Альбера не может даже утешить льстивое напоминание слуги, что обладатель испорченного шлема не остался в долгу – от ответного удара рассерженного рыцаря Делорж “сутки замертво лежал”. Но если бы дело было только в испорченном шлеме!.. Для Альбера куда ни кинь – всюду клин. Ему и надеть-то в обществе нечего. Сверстники в атласе и бархате за пиршественным столом, а нашему герою приходится стыдливо бормотать, что, дескать, забрёл на огонёк, на пир попал случайно, вот и сидит, осушает чаши за здоровье дам и герцога, не снимая доспехов.

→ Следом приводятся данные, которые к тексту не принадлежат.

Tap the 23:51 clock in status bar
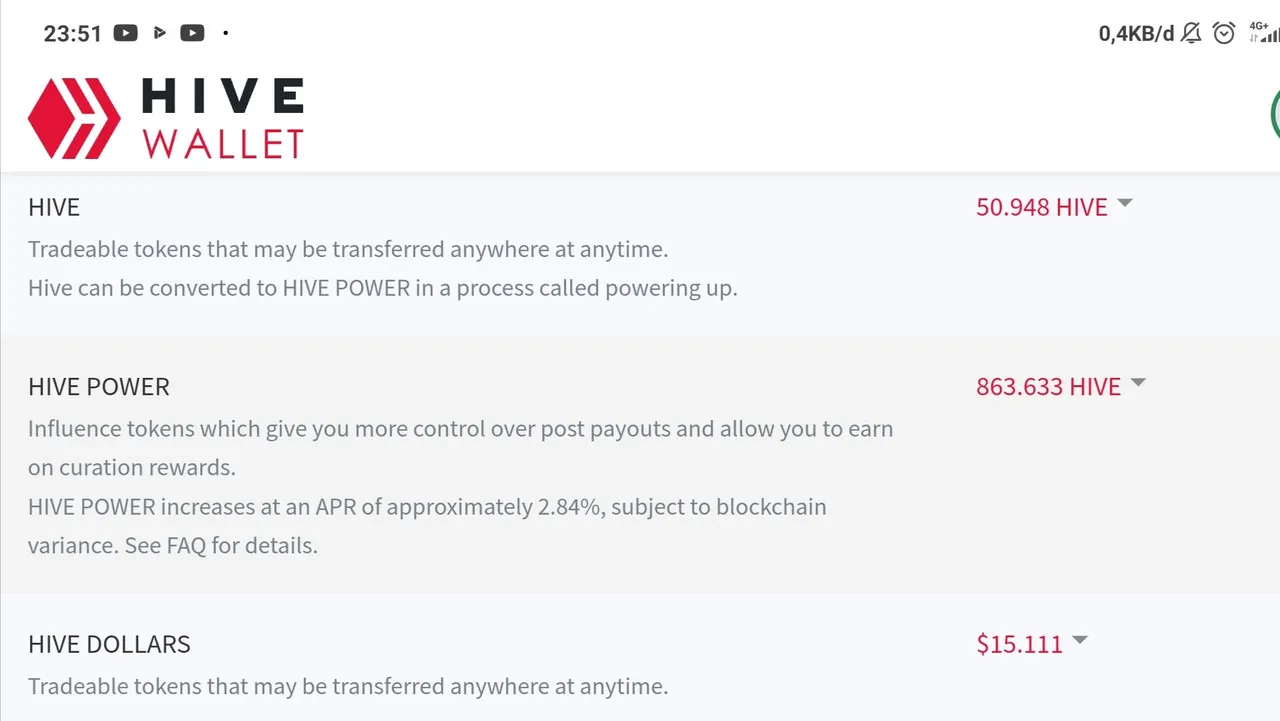This screenshot has width=1280, height=721. 73,33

И какое тонкое различие сразу отмечает Пушкин меж господином и слугою, как показывает разницу в интеллекте. Речь-то не отличается, но Иван – человек земной; он сразу о том, что возмездие тотчас настигло “проклятого графа Делоржа”. Зато Альбер заметил и венецианский нагрудник соперника, и дорогие наряды других рыцарей. Вдобавок Альбер – успевает наблюдать и за собой; он попутно ведёт психологический дневник. Не только совершает поступки, но и объясняет их.
Простая беседа. Господин и слуга перемывают косточки всё ещё, наверное, не пришедшему в сознание графу Делоржу, у которого “грудь своя... другой себе не станет покупать”, обсуждают недавние события; самое что ни на есть обыденнейшая расхожая житейщина, каковой и в наши времена полно, да и всегда она была, есть и будет. И вдруг – крик души Альбера, страдания неимоверные, и в то же время замечание философа: “О бедность, бедность! Как унижает сердце нам она!..”. Страшное, почти что непреодолимое препятствие для жизни сердечной, то есть искренней, открытой, благородной, собственно независимой жизни личности. Человек бедностью искажен, изувечен, бедность отнимает у человека человечность. Отсюда очень недалеко до “Нищета – порок-с, сударь!..”.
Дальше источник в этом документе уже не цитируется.